> [TASK PROMPT]: Copy the records below word for word, beginning at the line that contains "Where should I click to: Click paintbrush" and stopping after the line that contains "(x=580, y=220)".

> [RECORDS PROVIDED]:
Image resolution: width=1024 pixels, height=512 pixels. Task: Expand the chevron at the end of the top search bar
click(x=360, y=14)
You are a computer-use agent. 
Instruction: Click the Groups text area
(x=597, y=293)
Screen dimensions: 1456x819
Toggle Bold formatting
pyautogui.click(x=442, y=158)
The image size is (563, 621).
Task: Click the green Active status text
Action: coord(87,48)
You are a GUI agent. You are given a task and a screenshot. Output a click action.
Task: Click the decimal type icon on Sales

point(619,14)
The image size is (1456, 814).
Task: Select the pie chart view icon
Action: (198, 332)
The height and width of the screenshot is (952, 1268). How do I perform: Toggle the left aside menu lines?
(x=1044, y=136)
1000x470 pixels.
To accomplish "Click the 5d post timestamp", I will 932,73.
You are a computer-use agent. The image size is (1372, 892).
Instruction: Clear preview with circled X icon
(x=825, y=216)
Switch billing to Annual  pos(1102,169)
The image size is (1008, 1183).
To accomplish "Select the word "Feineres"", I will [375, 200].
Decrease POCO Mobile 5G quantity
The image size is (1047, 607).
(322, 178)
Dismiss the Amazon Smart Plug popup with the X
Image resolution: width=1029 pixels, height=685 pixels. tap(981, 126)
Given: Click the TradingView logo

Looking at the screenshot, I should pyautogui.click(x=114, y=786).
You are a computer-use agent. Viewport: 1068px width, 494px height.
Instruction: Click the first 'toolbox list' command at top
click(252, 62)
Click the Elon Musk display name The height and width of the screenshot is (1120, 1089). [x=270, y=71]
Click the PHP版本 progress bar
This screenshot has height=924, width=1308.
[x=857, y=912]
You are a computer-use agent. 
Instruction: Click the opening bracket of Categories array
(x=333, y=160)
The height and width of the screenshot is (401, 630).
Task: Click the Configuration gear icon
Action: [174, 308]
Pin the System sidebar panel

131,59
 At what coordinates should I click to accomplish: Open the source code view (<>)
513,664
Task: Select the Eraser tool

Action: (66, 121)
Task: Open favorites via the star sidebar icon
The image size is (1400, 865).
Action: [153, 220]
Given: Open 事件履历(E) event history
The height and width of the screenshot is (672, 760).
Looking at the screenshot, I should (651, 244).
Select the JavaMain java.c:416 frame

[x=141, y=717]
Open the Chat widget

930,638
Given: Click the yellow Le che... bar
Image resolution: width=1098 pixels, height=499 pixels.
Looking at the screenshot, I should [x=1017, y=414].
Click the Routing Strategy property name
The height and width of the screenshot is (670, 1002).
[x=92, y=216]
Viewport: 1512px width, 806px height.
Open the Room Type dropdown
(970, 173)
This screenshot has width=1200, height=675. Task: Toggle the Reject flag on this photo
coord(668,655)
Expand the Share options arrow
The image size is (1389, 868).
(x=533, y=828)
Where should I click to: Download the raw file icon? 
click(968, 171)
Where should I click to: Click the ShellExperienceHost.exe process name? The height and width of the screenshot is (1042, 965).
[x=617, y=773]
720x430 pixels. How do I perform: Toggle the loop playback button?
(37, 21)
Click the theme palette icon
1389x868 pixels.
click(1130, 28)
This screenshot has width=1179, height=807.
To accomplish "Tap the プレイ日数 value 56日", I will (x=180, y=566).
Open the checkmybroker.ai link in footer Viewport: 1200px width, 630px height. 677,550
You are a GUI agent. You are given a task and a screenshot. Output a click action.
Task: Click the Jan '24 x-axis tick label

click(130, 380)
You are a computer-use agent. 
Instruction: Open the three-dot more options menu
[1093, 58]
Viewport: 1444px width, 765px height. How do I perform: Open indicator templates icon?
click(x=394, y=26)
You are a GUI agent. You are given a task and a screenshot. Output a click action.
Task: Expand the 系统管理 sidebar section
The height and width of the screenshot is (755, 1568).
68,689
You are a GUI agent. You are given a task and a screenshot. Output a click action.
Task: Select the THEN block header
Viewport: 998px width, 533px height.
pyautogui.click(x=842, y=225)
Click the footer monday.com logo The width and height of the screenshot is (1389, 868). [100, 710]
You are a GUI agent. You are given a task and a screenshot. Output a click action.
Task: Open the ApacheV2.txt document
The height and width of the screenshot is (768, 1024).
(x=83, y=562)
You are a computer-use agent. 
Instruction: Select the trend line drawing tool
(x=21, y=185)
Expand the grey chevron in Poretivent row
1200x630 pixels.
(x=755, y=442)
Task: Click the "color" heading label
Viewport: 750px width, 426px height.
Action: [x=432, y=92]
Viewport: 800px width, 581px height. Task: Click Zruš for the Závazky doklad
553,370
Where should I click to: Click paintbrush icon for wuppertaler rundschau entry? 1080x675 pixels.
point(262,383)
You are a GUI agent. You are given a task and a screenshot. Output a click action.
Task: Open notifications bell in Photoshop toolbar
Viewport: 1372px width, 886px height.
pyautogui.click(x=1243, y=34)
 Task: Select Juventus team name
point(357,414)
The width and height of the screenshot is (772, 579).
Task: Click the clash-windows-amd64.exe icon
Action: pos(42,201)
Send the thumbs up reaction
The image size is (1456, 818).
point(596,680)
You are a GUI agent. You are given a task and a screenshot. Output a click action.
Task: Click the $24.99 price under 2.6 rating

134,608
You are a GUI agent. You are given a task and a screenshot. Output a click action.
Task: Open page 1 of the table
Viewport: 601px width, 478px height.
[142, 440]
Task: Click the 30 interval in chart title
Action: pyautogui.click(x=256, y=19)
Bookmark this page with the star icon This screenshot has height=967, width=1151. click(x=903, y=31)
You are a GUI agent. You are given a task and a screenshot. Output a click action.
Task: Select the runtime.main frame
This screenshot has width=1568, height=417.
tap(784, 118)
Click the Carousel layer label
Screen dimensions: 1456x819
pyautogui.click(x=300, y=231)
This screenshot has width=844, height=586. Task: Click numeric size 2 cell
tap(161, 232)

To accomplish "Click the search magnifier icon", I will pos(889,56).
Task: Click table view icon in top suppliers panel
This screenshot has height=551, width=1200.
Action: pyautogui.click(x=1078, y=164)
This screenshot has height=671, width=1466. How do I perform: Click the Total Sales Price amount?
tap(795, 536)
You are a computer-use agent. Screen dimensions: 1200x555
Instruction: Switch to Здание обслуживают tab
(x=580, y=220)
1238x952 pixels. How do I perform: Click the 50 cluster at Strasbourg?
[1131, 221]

> [FINAL RESULT]:
Where should I click to: Click paintbrush icon for wuppertaler rundschau entry? 1080x675 pixels.
point(262,383)
You are a GUI agent. You are given a task and a screenshot. Output a click action.
Task: Open notifications bell in Photoshop toolbar
Viewport: 1372px width, 886px height.
pyautogui.click(x=1243, y=34)
 Task: Select Juventus team name
point(357,414)
The width and height of the screenshot is (772, 579).
Task: Click the clash-windows-amd64.exe icon
Action: pos(42,201)
Send the thumbs up reaction
The image size is (1456, 818).
point(596,680)
You are a GUI agent. You are given a task and a screenshot. Output a click action.
Task: Click the $24.99 price under 2.6 rating

134,608
You are a GUI agent. You are given a task and a screenshot. Output a click action.
Task: Open page 1 of the table
Viewport: 601px width, 478px height.
[142, 440]
Task: Click the 30 interval in chart title
Action: pyautogui.click(x=256, y=19)
Bookmark this page with the star icon This screenshot has height=967, width=1151. click(x=903, y=31)
You are a GUI agent. You are given a task and a screenshot. Output a click action.
Task: Select the runtime.main frame
This screenshot has width=1568, height=417.
tap(784, 118)
Click the Carousel layer label
Screen dimensions: 1456x819
pyautogui.click(x=300, y=231)
This screenshot has width=844, height=586. Task: Click numeric size 2 cell
tap(161, 232)

To accomplish "Click the search magnifier icon", I will pos(889,56).
Task: Click table view icon in top suppliers panel
This screenshot has height=551, width=1200.
Action: pyautogui.click(x=1078, y=164)
This screenshot has height=671, width=1466. How do I perform: Click the Total Sales Price amount?
tap(795, 536)
You are a computer-use agent. Screen dimensions: 1200x555
Instruction: Switch to Здание обслуживают tab
(x=580, y=220)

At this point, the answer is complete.